Re:I'm thinking Popular Mechanics 13 years 10 months ago #9671

I found this on the net and think it's brilliant. Best read in the voice of Red Green :~)

December 15, 2000
A Few Small Boat Opinions
Advice For Amateur Boat Builders
By Robb White

I have an ad in two boat magazines where I say that I am a small boat builder. Because of those ads, I get a lot of mail from people who want to build a small boat or a bunch of small boats. Since I have been struggling in this business for nearly forty years, they think I know what's up and they have a few questions. Because I believe that the beautiful work of capable amateurs is the best thing to keep the old craft going, I do the best I can to help out. Here is what I tell them:

First, there ain't no money in it. The nearest thing I can think of like building small boats for a living is writing poetry for a living. I tell them they need a mentor. My wife fills that role for me. She is a school teacher and is very generous with her money. She knows how to live poor too.

Second, anybody who thinks that any person can build a boat as cheap as people in a factory can is a fool, Even if you use sheathing grade plywood on stud grade "Paul Bunyan" fastened with drywall screws and "liquid nails" and then paint it with latex house paint, unless your time is worthless the boat is still going to cost you more than a cheap aluminum butthead (appropriately called a "Honkey Drownder" around here).
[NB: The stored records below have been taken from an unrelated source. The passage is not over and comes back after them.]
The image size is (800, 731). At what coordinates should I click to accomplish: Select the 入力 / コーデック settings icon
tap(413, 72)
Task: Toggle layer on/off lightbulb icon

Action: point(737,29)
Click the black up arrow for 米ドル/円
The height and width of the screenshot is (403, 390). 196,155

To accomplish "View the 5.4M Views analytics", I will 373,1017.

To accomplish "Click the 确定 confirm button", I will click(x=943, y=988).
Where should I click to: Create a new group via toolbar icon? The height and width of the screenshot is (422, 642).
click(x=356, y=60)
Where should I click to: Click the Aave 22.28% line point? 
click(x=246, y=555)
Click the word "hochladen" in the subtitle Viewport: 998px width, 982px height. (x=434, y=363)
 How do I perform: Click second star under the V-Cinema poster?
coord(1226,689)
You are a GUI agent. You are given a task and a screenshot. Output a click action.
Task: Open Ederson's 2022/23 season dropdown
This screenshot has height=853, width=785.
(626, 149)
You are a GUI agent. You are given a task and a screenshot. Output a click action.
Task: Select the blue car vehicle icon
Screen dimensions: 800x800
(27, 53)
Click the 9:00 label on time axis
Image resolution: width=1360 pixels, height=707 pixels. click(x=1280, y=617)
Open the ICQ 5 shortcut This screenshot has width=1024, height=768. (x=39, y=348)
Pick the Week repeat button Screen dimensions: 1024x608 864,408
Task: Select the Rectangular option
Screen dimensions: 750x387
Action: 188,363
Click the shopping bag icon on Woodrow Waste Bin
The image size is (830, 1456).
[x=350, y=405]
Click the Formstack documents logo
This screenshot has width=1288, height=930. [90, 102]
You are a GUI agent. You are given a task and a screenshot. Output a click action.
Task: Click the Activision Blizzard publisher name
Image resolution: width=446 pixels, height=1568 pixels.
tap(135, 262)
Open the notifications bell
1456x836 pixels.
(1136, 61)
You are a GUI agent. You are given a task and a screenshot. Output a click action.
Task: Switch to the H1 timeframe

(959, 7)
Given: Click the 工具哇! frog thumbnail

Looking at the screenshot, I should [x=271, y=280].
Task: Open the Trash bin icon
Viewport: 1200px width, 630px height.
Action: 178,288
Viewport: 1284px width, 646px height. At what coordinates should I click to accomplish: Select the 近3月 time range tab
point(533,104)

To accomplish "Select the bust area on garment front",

So you say... "I don't like aluminum boats".

Well, I don't like temporary boats made out of trash. I wouldn't participate in any "Quick and Dirty" Contest even if first prize was a whole case of polyurethane crack filling dook even though I would be a shoo-in since I once (when I was 30 years old) completely planked an 18'round-sided, lapstrake dory skiff in one day. Of course, I had pulled and plarled the lumber the day before. What I am getting at is that a boat that you build yourself is going to become very dear to you no matter what kind of a piece of junk it is and when it self-destructs, it will break your heart. Since you can't build a boat as cheap as a bunch of desperados with chopper guns sucking the juice from a pallet load of fifty five gallon drums, you might as well do what no factory can... build a boat that is far better than any manufactured boat ever was.

Any capable amateur can do that. It is even possible that you might able to starve along until you can attract the few widely scattered people in the world who will pay what it costs to have the best small boat ever made. Strip-planked wood boats, properly glued and sheathed inside and out with epoxy and fiberglass are the strongest and longest lasting small boats ever within the reach of an amateur builder. Though building a boat like that is not easy and takes so many hours that few professionals find it profitable, it is possible to build a truly wonderful boat with little previous experience.

Here is what I would do if I were starting out right now. I would build one of those little strip planked Wee Lassies from a kit. You can worry about your dignity so much that you never do anything in your spare time but wash the car, cut the grass and participate in political discussions. Until you have wedged your ass tight into something like a Wee Lassie and paddled off up a little creek somewhere, you ain't really got the goody out of life. You can drag one of those little things through the bushes with a string and put it into a piece of water that has never floated a boat before. AlI the wonderful things you can do with such boat is beyond the scope of this advice but your great grandchildren will jump for joy when they find that tiny wonder... still as good as the day you made it.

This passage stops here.